The Obama administration recently released a new plan calling for more reductions in America’s carbon emissions from power plants. Obama called it the “single most important step America had ever taken in the fight against global climate change.” The Clean Power Plan seeks to increase required cuts in carbon emissions from the power sector. The goal is to slash emissions by 32% from recorded 2005 levels by the year 2030. It also calls for a national shift toward renewable energy, including solar and wind energy, and to move away from coal-fire power.
This policy has been under the works for years, and has chosen to focus on the energy sector because power plants account for 1/3 of America’s carbon pollution and is the largest source of carbon pollution in the county. The new plan is based on the idea that energy consumption can be reduced through consumer-side efficiency standards. It arguably will also push new technological advances in energy across industries in the future.

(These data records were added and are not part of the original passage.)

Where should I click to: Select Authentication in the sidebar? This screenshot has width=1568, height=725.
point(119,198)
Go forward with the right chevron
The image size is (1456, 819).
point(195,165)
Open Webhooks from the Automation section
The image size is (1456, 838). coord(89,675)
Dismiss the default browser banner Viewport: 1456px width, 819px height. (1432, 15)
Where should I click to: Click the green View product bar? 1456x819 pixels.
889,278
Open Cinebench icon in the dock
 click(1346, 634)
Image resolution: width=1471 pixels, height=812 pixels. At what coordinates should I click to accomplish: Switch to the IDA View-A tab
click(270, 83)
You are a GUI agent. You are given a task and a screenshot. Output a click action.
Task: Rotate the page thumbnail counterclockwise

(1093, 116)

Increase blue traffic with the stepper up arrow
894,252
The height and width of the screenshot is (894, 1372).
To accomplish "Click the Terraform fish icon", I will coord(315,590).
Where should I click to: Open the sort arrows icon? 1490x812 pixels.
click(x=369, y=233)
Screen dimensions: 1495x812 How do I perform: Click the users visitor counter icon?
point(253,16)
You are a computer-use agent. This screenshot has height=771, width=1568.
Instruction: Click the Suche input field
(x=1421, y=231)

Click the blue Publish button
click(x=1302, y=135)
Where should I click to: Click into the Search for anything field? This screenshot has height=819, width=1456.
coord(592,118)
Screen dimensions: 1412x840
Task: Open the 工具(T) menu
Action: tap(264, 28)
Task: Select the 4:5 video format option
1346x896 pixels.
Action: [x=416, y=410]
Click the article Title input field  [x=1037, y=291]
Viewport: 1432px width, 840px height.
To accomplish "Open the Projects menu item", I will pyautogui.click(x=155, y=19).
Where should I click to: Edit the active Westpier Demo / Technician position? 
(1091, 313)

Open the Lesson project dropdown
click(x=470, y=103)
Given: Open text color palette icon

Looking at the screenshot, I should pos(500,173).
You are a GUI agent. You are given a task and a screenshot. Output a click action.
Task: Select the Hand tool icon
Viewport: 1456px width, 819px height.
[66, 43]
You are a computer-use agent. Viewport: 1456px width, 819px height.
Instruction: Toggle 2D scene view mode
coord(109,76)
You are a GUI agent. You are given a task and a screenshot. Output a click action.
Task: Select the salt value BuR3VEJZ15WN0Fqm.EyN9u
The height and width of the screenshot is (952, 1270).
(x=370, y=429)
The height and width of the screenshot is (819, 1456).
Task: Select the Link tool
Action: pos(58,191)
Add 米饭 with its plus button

The Obama administration also did a good job framing the new plan. Instead of labeling it as a climate solution, which many people have become desensitized to, they made it a national issue and a human issue. The administration argues that the push to renewable and cleaner energy will help national security by making the U.S. less dependent on foreign energy, help to fix the economy, and will improve public health.
The Clean Power Plan leaves the concrete action of cutting emissions up to the states. Each state will be able to put its own plan together for cutting emissions which will be approved by the federal government in late 2016. This acknowledges that not every state is starting from the same place when it comes to emissions and energy, and that each state will most likely have to take its own technological path to reach the 2030 goal. There have been some concerns that giving the states the power to act will bog down any real solution through politicized debates on how the state can best achieve the overall goal.
Many industry groups and states that have relied on coal-based energy have voiced their own concerns and have vowed to challenge the new requirements made by the Clean Energy Plan. They argue that the new regulations will drive up energy prices, putting both affordability and reliability of the energy sector at risk.